Caminho por uma cidade estranha (foto | reprodução)

 

Uma revista mais ou menos frívola pediu a várias pessoas para dizer as “dez coisas que fazem a vida valer a pena”. Sem pensar demasiado, fiz esta pequena lista:

– Esbarrar às vezes com certas comidas da infância, por exemplo: aipim cozido, ainda quente, com melado de cana que vem numa garrafa cuja rolha é um sabugo de milho. O sabugo dará um certo gosto ao melado? Dá: gosto de infância, de tarde na fazenda.
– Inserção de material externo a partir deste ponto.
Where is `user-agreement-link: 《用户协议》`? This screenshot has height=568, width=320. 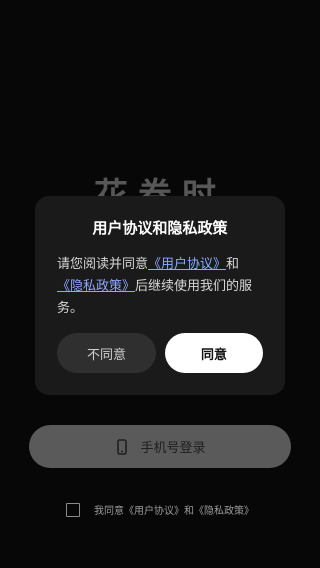 user-agreement-link: 《用户协议》 is located at coordinates (187, 264).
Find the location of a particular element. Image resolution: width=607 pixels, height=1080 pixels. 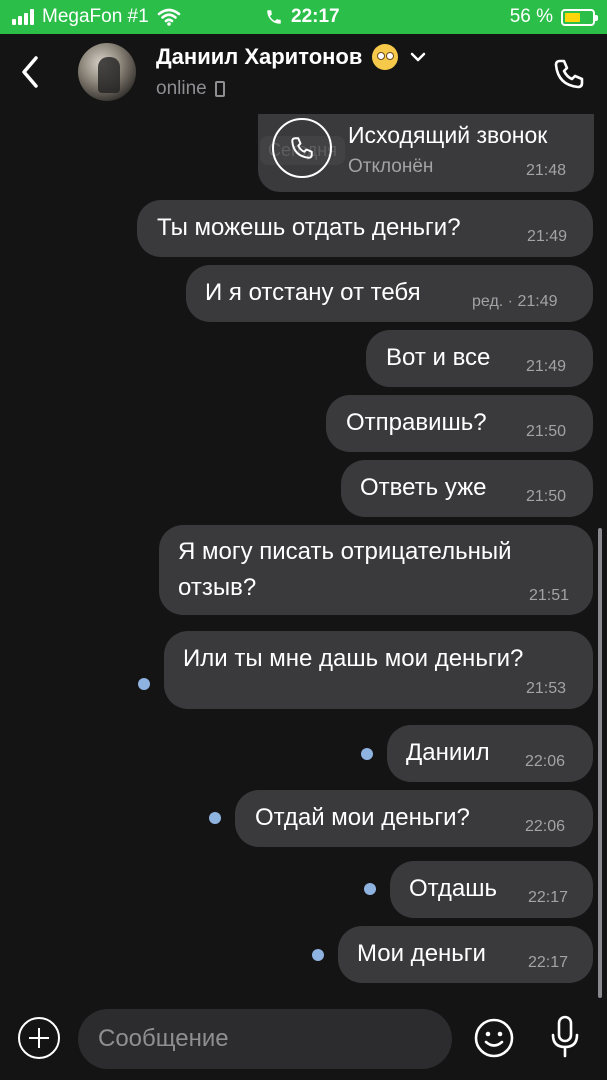

message-time: 21:51 is located at coordinates (550, 596).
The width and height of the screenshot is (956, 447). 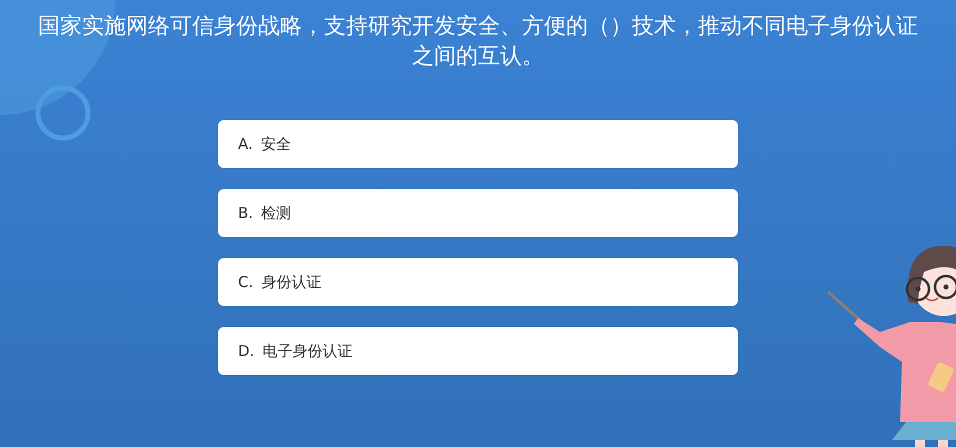 What do you see at coordinates (478, 351) in the screenshot?
I see `answer-option: D. 电子身份认证` at bounding box center [478, 351].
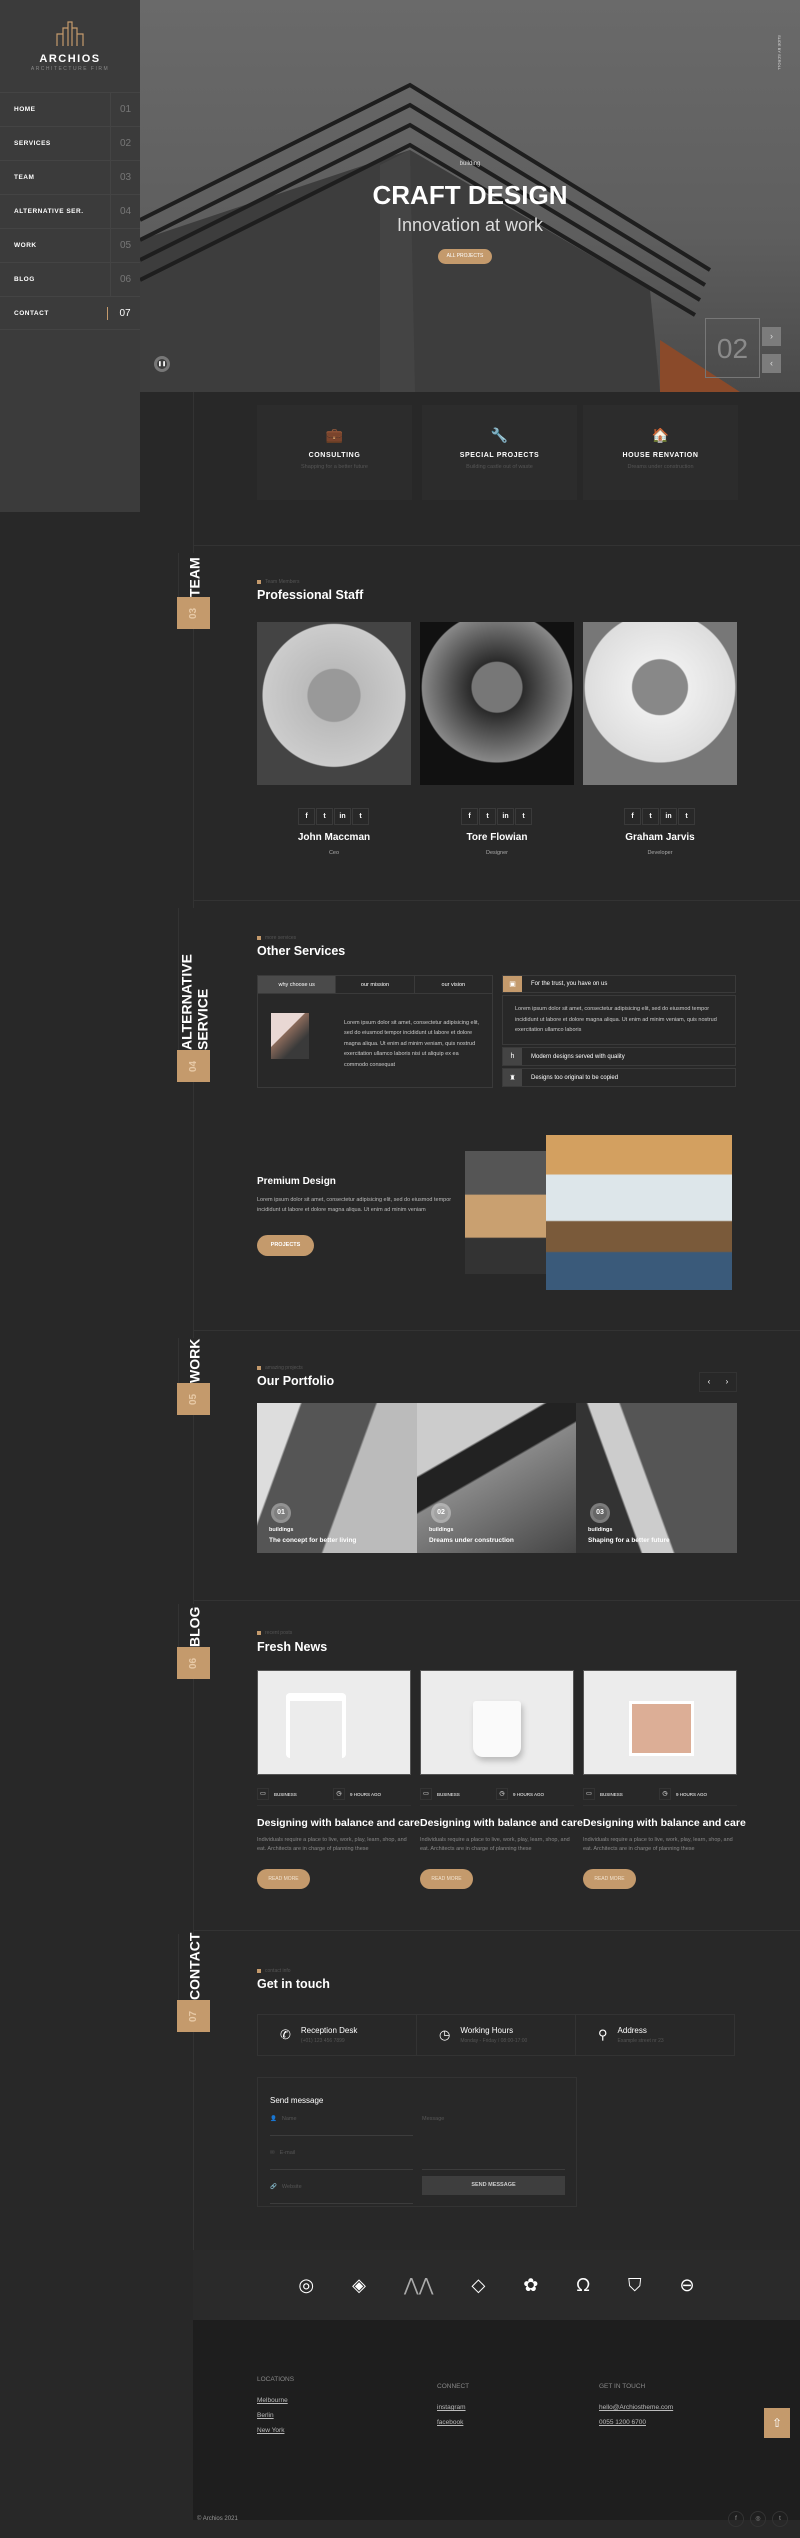  Describe the element at coordinates (656, 1478) in the screenshot. I see `portfolio-item: 03 buildings Shaping for a better future` at that location.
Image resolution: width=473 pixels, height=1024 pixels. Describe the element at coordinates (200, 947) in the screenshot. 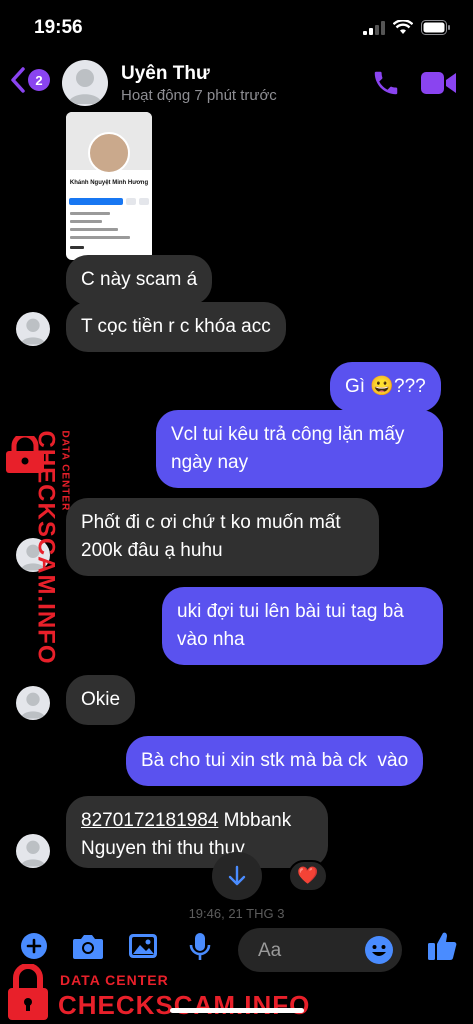

I see `microphone-icon` at that location.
– Tomar um banho excelente num bom hotel, vestir uma roupa confortável e sair pela primeira vez pelas ruas de uma cidade estranha, achando que ali vão acontecer coisas surpreendentes e lindas. E acontecerem.

– Quando você vai andando por um lugar e há um bate-bola, sentir que a bola vem para o seu lado e, de repente, dar um chute perfeito – e ser aplaudido pelo servente de pedreiro.

– Ler pela primeira vez um poema realmente bom. Ou um pedaço de prosa, daqueles que dão inveja na gente e vontade de reler.

– Aquele momento em que você sente que de um velho amor ficou uma grande amizade – ou que uma grande amizade está virando, de repente, amor.

– Sentir que você deixou de gostar de uma mulher que, afinal, para você, era apenas aflição de espírito e frustração da carne – a mulher que não te deu e não te dá, essa amaldiçoada.

– Viajar, partir…

– Voltar.

– Quando se vive na Europa, voltar para Paris, quando se vive no Brasil, voltar para o Rio.

– Pensar que, por pior que estejam as coisas, há sempre uma solução, a morte – o assim chamado descanso eterno.

 

Rubem Braga (1913-1990) foi escritor e cronista.